Liver ultrasound elastrography and histological staining (H&E and Masson’s staining) were used to evaluate liver morphology and elasticity in the experimental rats. These analyses showed that the cells in the control group were tightly arranged, while cells in the model group exhibited some evidence of inflammatory cell infiltration, poorly defined nuclear edges, consolidation, and necrosis. These changes, together with blue collagen fiber deposits detected via Masson’s staining, were all alleviated by GDL and PCA treatment (Fig. 3A). Ultrasonography revealed significantly greater liver stiffness in the model group rats (Fig. 3B), while this stiffness was significantly reduced in the GDL-M, GDL-H, and PCA groups (n = 6, p < 0.01). These data suggested that WD model rats showed morphological tissue damage in the liver together with abnormal hepatic elasticity, while GDL administration was sufficient to reverse these pathological changes.

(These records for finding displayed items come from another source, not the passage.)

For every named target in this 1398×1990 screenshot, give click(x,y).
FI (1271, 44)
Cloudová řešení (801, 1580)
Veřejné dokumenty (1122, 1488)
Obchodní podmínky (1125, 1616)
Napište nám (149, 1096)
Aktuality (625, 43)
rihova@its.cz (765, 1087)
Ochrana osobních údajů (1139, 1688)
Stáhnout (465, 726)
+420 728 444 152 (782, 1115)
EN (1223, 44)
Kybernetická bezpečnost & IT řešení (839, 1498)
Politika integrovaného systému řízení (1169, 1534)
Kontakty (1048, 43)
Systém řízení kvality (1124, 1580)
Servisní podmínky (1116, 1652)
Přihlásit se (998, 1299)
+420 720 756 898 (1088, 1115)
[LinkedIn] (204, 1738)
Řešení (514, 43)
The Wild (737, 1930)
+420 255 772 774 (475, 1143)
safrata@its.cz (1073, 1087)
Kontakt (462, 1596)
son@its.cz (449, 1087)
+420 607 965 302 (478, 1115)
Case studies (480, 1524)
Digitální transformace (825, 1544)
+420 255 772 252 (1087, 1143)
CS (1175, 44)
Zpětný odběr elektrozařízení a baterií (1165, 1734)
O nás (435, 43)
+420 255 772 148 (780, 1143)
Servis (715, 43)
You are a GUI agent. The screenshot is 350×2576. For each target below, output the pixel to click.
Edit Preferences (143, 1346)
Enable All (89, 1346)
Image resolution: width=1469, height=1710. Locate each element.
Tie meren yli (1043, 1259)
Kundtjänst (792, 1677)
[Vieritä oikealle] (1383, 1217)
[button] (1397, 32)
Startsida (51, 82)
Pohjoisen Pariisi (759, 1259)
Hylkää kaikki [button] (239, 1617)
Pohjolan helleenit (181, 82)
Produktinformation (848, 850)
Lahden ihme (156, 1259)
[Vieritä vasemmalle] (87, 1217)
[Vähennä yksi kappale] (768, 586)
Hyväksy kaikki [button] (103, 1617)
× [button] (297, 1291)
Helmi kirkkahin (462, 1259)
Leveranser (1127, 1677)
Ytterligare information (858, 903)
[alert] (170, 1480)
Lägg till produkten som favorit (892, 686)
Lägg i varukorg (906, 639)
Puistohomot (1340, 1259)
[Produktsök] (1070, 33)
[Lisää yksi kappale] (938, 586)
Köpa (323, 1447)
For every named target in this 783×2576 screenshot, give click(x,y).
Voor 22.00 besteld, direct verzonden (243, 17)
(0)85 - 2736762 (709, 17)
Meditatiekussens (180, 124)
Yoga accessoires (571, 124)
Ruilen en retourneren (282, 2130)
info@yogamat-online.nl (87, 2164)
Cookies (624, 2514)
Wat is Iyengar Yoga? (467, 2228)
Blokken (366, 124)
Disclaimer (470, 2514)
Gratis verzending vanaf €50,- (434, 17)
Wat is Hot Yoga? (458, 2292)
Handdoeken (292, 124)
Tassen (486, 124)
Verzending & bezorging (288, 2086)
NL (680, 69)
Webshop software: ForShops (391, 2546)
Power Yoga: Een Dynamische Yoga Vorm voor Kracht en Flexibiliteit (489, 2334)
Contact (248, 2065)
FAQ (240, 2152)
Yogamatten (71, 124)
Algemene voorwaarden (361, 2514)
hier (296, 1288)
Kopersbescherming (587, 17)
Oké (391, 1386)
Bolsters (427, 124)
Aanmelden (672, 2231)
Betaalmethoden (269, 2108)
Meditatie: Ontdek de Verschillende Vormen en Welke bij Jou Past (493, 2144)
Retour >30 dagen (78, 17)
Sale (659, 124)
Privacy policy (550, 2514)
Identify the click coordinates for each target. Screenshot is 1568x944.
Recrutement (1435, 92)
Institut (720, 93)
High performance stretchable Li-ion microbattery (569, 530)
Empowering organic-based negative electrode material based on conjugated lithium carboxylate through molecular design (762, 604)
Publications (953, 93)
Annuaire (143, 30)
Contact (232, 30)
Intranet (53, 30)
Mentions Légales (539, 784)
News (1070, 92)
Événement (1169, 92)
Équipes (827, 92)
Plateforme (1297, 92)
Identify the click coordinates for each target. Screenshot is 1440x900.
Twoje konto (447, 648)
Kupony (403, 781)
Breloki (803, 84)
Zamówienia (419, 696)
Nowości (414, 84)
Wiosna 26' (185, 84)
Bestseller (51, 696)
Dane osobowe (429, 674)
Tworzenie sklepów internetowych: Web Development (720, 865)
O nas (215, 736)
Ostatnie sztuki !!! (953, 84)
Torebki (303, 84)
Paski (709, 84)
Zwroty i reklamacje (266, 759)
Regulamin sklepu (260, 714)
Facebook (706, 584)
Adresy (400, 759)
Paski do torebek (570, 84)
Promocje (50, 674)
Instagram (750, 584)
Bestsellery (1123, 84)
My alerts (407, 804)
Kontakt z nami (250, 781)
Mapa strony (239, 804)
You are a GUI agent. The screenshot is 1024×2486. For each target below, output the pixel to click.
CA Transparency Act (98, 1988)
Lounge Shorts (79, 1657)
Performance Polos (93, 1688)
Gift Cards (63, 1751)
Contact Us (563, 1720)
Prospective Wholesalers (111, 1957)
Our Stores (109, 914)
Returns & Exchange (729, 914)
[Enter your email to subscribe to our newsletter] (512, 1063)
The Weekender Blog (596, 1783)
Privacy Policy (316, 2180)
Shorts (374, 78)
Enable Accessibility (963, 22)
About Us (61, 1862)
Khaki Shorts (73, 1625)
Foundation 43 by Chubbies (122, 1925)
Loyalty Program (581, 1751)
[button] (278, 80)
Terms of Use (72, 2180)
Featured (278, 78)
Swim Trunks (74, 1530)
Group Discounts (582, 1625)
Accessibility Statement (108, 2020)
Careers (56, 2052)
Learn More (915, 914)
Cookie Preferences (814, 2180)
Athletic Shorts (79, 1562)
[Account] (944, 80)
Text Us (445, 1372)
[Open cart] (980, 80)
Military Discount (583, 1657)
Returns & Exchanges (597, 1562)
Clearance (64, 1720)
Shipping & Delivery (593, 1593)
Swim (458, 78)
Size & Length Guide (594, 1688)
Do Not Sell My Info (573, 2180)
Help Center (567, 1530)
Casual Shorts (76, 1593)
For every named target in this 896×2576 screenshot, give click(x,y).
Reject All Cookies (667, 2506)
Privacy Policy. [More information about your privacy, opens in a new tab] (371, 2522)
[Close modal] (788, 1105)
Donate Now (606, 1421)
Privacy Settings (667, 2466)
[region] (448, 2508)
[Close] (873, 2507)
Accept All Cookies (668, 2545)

As shown in Fig. 4A, relative to the control group, the model group rats showed increased HA, LN, PC-III, and C-IV levels (p < 0.01), higher AST and ALT levels (p < 0.01), and an increase in hepatic copper content (p < 0.01). HA, LN, PC-III, and C-IV levels were decreased in the GDL-M, GDL-H, and PCA groups compared to the model group (p < 0.01). Reduced AST and ALT levels were observed in the GDL-H and PCA groups (p < 0.01). (Fig. 4B) Both GDL and PCA reduced hepatic copper levels (GDL-L: p < 0.05; GDL-M, GDL-H, and PCA: p < 0.01). Western blotting was used to assess indices related to HSC activation (Fig. 4C), which revealed increased α-SMA and collagen I levels in the model group rats (p < 0.01). Lower α-SMA expression was evident following treatment in the GDL and PCA groups (GDL-L: p < 0.05, GDL-M, GDL-H, GDL-H, PCA: p < 0.01), while reduced collagen I levels were apparent in the GDL-M, GDL-H, and PCA groups (p < 0.01). Fig. 4D shows the effect of GDL on α-SMA and collagen I protein expression in LX-2 cells induced by copper loading, suggesting that α-SMA and collagen I protein expression was elevated in the CuSO₄ group. GDL-containing serum reduced the expression levels of α-SMA and collagen I proteins compared with the model group. These data demonstrated the ability of GDL to suppress HSC activation, thus preserving liver integrity and functionality and thereby protecting against hepatic fibrosis.

TEM analysis showed that the cellular structures in the control group were distinct, with abundant mitochondria, endoplasmic reticulum (ER), and Golgi structures and no apparent autophagosomes (Fig. 5). However, in the model group, poorly defined cell structures, ER swelling and breakage, mitochondrial vacuolization, and autophagosome formation were all apparent, with several autophagolysosomes being evident, suggesting the activation of protective mechanisms following cellular injury. Reduced autophagosome numbers and improved structural characteristics were observed in the GDL and PCA treatment groups, with comparable efficacy between the GDL-H and PCA groups.